THE PROBLEM →
After locating the line with "Via Messina, 3698071" in the records below, print it and every line after it exactly.

Collected data
Segment Open
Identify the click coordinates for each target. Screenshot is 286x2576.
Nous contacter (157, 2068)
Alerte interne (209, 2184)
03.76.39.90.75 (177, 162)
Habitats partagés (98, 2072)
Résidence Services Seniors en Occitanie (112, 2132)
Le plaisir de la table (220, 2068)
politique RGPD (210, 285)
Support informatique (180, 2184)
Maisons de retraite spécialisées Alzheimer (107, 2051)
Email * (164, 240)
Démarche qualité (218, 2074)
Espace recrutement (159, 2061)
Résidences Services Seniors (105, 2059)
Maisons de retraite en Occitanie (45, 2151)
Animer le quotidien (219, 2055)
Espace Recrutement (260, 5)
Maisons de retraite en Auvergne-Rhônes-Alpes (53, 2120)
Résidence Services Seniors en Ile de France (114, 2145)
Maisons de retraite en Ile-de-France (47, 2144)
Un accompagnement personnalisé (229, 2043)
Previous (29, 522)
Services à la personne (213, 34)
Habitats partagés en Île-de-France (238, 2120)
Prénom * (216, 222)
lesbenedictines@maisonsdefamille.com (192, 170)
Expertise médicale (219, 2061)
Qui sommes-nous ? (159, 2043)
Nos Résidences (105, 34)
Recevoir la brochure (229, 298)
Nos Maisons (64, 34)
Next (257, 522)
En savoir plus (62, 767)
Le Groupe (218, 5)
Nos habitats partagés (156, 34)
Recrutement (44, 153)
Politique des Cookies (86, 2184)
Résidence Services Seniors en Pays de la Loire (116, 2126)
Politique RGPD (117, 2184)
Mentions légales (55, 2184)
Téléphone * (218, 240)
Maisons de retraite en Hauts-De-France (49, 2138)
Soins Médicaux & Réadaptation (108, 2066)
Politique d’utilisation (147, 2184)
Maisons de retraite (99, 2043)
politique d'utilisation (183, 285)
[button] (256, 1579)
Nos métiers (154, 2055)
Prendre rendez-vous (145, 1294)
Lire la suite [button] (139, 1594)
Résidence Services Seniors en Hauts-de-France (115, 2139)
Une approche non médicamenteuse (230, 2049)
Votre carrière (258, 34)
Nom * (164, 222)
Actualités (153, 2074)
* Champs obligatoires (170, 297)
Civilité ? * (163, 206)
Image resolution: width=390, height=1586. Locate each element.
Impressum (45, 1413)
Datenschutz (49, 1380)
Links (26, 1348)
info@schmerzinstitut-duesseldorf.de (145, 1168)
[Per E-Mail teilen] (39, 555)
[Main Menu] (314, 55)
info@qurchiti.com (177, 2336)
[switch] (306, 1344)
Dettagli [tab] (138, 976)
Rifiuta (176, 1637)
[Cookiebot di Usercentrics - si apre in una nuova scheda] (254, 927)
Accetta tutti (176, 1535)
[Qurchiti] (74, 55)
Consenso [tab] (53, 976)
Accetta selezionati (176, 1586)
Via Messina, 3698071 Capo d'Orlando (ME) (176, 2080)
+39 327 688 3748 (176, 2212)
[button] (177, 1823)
Segment Closed
SOLUTION TO THIS PROBLEM →
Via Messina, 3698071 Capo d'Orlando (ME) (176, 2080)
+39 327 688 3748 (176, 2212)
[button] (177, 1823)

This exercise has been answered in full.